Badgerys Creek airport ‘unviable without substantial support’
Development of Sydney’s Badgerys Creek airport is unviable without substantial government support, Sydney Airport says.
Development of Sydney’s second airport at Badgerys Creek is unviable without substantial government support, Sydney Airport said yesterday.
Announcing its 2016 financial result, which showed a surge in passenger numbers and revenue, Sydney Airport said the massive western Sydney development needed “material support from the commonwealth to make it commercially viable” and the federal government’s terms do “not feature any material support including previously contemplated procurement protections and the impact on Sydney Airport”.
Sydney Airport was granted first option to develop the site in a 2002 agreement linked to its privatisation.
Jeremy Prentice, a partner with law firm K & L Gates, said Western Sydney Airport faced a “funding headache” because its first customers were likely to be budget carriers.
“We have seen from other major airport developments that the main users of the new airport … are very unlikely to make any long-term commitments to usage and an associated payment to support upfront development costs.”

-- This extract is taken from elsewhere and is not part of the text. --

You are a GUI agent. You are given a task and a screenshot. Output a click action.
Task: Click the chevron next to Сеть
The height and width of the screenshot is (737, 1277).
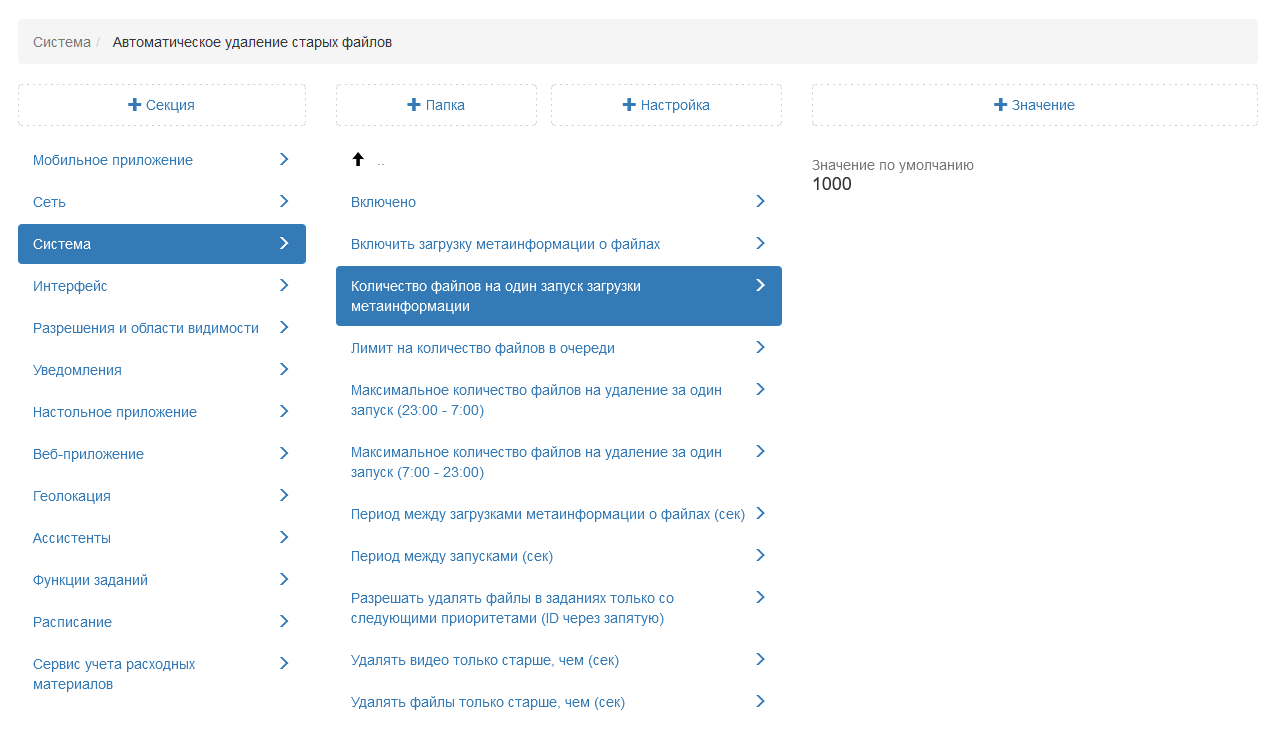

The concerns raised by Sydney Airport about Badgerys Creek are unlikely to concern the government, which seemed willing to undertake the project alone when the draft contract was first offered to the company in December.
“Should Sydney Airport choose to decline the opportunity to build and operate Western Sydney Airport, the government will be free to develop and operate the airport itself, or to offer the opportunity to other private sector companies on substantially the same terms as those offered to Sydney Airport,” Minister for Urban Infrastructure Paul Fletcher said at the time.
If Sydney Airport accepted, the contract requires the listed airport operator to build a 3.7 kilometre runway and a terminal capable of handling 10 million passengers a year. The company would also have to open the airport by 2026. “All of the costs of building and operating the airport would be met by Sydney Airport in return for all of the economic benefits of ownership of the airport over 99 years,” the government said.
This is where concerns of financial and commercial viability come into play, with the development predicted to cost upwards of $5 billion and unlikely to generate adequate financial returns for at least a decade.
Government frontbencher Karen Andrews said in December that if Sydney Airport were to decline, it would not be “an unexpected response”.
“The ball is now in their court,” she told Sky News. “We’ve also made it very clear that there are other options but Sydney Airport group does have the right of first refusal.”
Sydney Airport has until May to decide whether it will exercise the Badgerys Creek option.